The Boycott, Divestment, and Sanctions (BDS) Movement uses anti-Israel invective, not only to make a point, but to instill fear in order to silence Jewish students who disagree. In fact, anti-Israel activists repeatedly harass and single out Jewish students regardless of their positions or involvement with Israel-related issues. At UC Santo Cruz last semester, anti-Israel activists protested a Hillel event hosted for the LGBT community. This is anti-Semitism. To say that we shouldn’t stand in solidarity Jewish students by correctly identifying anti-Semitism as it manifests on campuses today is flat out wrong. Our sons and daughters shouldn’t be forced to defend themselves, their identities and/or their religion under the guise of “political protest.” They should be able to go to college and get an education, unhampered by this type of targeted harassment and intimidation. There will be no escaping the consequences of inaction. Are our young people on campus mature enough on campus to contend with political protests about Israel like any other country in the world? Absolutely. But their identity and rights need to be protected against attempts to use anti-Israel advocacy as a thin disguise to harass, intimidate, and silence Jewish students in ways that would not be tolerate against LGBT or African American students, for example.

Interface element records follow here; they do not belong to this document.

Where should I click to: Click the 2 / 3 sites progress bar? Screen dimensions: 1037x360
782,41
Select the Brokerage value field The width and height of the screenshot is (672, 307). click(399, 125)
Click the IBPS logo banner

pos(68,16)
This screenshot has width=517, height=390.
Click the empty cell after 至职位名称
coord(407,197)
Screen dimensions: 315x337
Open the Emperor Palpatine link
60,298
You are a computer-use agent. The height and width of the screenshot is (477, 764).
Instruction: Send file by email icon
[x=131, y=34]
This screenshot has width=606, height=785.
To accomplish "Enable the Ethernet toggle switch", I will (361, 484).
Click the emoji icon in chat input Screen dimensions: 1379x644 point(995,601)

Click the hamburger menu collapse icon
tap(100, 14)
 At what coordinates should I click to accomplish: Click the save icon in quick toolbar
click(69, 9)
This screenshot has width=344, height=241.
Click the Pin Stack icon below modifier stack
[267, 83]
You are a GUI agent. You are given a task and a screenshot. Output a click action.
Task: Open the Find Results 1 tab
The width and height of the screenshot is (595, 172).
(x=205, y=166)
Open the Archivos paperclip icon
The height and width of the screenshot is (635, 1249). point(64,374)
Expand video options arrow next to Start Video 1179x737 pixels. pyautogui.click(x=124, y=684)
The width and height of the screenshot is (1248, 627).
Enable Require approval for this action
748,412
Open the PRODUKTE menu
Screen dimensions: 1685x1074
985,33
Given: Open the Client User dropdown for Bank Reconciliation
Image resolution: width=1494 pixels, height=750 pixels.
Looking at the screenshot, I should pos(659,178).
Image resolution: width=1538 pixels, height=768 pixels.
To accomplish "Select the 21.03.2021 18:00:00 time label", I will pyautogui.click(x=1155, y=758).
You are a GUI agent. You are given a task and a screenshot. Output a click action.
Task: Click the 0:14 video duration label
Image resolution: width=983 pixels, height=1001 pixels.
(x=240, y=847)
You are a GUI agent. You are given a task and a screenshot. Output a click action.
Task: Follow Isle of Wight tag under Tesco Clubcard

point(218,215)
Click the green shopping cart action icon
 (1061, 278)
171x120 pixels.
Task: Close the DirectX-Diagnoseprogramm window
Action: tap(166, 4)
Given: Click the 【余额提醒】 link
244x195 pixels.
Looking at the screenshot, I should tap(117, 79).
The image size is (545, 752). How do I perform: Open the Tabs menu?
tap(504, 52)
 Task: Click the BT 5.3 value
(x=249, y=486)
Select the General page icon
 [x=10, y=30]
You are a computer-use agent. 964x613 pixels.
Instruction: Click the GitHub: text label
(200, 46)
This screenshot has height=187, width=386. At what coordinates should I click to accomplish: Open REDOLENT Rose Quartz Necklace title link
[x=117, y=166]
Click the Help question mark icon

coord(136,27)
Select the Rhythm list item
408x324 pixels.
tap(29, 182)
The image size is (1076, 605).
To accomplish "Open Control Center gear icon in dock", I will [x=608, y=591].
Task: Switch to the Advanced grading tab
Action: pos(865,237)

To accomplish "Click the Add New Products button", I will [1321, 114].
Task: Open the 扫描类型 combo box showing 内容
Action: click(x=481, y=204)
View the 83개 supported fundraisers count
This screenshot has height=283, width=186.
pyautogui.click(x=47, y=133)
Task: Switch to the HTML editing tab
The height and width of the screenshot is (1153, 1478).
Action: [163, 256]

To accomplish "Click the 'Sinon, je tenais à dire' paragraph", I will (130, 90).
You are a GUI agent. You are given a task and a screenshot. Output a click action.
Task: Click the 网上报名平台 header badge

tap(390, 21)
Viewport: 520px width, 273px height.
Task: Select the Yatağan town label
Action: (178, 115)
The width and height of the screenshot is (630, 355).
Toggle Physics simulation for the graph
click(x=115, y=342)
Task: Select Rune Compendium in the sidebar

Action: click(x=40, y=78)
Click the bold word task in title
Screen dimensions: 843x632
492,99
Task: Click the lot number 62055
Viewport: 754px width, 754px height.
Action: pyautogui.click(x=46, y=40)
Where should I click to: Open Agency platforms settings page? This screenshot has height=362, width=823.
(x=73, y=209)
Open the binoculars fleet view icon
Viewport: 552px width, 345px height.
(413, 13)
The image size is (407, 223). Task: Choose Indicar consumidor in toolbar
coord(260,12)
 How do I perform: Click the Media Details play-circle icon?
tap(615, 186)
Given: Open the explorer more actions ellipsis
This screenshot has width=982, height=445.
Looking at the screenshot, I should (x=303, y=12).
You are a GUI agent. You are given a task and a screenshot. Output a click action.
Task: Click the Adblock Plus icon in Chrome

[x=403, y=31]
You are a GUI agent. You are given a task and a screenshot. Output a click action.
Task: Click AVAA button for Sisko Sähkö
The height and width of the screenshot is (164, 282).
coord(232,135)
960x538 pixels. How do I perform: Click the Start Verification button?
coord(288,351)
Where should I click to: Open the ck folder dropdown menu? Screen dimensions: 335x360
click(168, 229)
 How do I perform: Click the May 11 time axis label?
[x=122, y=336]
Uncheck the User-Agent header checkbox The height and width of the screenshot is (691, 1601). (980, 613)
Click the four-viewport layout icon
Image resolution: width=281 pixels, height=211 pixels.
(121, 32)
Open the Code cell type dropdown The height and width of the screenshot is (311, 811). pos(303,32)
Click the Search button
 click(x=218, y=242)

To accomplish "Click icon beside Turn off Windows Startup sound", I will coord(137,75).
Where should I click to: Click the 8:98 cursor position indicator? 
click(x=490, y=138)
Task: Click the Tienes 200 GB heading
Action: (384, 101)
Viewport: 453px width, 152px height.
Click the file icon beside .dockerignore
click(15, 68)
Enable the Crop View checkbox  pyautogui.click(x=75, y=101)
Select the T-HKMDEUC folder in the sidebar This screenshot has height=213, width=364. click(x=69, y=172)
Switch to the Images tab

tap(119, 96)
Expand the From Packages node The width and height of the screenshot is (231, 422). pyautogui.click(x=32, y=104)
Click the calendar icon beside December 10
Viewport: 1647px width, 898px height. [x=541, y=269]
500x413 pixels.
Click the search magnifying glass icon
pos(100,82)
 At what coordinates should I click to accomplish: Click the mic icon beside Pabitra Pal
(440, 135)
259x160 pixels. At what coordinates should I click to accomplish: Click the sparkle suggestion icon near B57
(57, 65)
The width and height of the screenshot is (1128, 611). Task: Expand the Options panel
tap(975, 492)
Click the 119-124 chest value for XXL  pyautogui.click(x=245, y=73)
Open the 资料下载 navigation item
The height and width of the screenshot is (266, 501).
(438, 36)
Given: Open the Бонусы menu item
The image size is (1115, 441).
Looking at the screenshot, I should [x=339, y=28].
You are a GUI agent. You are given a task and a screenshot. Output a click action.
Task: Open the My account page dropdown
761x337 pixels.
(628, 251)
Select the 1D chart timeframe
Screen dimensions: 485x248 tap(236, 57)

At the very least, campus anti-Semites should be called out for what they say and do. Jewish students should not face being attacked, targeted, demonized and harassed during campus political brawls without any administrative condemnation of anti-Semitism when it occurs.

We do not pre-judge where criticism of Israel crosses the line into anti-Semitic invective against Jews and the Jewish state, a UN member state. We merely insist that there is such a line that needs to be drawn, and that Mr. Stern is wrong to try to finesse it out of existence. And here we offer some common sense rules.

If there is a LGBT rally on campus, and a protest against legalizing LGBT marriage includes signs saying, “From Sea to Shining Sea, No Gays in America Will I See”—that crosses a line. If there is an anti-Israel rally with signs saying, “From the River to the Sea, Palestine Will be Free Of Jews”—that crosses a line. To ignore when clear lines are crossed in any society is not only foolish, it is the most dangerous course to take. Our society and especially our schools have an obligation to call out bigotry, hatred, and any form of racism as it occurs. Condemnation is our weapon against bigotry. It does not mean the student with the bigoted sign gets punished for carrying the sign. Free speech is essential to this society and we are very strong free speech advocates. What condemnation means is that the racist student gets called out on his/her bigotry by those in a position to do so. It means administrators no longer stay silent when Jewish students are openly and unabashedly targeted for discrimination. It means our sons and daughters can walk away with a well-rounded educational experience and not an endorsed anti-Semitic experience when they look back on their college years.